Exercise goal
State how many lines of the entries hold the string "section", and nothing more.

============

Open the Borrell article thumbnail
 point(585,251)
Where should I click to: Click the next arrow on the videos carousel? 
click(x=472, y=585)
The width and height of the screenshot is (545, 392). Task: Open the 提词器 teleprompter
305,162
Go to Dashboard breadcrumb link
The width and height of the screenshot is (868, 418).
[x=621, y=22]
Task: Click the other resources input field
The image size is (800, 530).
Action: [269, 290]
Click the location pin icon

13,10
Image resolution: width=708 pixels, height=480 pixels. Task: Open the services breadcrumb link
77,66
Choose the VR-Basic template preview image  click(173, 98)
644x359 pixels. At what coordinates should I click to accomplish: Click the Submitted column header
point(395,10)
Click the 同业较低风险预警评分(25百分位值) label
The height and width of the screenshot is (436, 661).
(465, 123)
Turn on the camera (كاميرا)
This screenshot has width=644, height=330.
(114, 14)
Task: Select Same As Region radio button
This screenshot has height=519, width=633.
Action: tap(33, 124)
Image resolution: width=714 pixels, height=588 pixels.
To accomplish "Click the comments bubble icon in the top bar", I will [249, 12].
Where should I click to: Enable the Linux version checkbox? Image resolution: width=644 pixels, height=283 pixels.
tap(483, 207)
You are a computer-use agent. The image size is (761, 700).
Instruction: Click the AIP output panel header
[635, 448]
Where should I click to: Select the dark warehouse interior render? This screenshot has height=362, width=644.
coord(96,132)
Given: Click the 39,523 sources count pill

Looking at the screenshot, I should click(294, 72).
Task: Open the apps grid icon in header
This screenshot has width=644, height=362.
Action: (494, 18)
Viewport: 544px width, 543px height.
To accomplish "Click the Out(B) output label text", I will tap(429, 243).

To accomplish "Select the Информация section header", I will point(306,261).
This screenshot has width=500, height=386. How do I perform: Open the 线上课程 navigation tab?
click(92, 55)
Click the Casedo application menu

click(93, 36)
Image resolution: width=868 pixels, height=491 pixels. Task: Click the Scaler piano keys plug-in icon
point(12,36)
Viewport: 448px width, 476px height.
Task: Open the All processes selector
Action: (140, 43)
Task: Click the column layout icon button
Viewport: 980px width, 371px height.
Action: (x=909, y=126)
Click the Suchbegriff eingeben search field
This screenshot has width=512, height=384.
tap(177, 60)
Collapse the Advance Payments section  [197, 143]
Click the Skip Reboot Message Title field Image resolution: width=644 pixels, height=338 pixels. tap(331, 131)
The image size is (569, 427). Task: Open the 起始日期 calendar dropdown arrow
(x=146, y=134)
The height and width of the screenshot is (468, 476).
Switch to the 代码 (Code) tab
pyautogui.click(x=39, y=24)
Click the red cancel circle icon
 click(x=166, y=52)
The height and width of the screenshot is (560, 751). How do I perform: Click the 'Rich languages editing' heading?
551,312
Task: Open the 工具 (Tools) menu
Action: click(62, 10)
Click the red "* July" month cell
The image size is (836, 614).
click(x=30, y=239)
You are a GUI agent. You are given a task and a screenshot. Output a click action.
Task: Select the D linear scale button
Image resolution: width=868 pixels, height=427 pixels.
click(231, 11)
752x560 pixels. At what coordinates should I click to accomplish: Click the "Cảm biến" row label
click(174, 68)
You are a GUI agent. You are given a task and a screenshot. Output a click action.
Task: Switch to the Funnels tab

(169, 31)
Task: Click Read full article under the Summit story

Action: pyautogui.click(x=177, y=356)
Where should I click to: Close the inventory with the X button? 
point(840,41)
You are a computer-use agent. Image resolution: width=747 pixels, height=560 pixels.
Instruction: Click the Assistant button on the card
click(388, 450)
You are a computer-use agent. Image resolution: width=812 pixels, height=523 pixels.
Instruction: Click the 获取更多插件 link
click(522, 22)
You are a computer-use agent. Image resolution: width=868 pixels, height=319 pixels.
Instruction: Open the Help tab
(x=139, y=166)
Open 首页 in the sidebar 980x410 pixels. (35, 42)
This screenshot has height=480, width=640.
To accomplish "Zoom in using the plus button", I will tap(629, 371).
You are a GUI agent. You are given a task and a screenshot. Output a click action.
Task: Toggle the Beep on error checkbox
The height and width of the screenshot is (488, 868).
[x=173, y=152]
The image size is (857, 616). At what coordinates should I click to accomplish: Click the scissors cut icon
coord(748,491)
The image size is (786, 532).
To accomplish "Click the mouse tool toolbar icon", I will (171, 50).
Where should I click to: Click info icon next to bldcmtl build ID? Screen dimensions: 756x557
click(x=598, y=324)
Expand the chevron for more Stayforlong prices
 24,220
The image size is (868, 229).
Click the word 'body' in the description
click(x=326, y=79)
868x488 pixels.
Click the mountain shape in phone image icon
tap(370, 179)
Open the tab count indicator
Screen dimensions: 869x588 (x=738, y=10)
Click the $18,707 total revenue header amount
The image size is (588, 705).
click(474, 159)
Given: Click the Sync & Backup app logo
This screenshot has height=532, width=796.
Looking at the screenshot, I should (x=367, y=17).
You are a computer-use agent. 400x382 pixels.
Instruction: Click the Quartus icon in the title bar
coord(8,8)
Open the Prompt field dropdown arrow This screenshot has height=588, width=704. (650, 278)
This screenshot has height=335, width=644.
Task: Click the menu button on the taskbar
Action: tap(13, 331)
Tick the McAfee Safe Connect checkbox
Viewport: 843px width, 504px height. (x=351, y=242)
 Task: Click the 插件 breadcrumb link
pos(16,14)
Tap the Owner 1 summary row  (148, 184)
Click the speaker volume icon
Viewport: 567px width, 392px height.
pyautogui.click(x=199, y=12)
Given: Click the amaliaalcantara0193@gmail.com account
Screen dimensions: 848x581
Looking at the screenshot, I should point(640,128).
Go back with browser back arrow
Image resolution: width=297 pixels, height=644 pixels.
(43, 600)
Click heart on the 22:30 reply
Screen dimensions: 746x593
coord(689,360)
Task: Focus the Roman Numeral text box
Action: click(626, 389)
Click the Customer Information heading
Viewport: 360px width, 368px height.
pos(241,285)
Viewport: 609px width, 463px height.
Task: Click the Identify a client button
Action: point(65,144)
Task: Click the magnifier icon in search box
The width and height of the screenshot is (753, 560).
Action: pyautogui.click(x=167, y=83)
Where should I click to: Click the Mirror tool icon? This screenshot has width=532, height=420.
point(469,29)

============

Task answer
2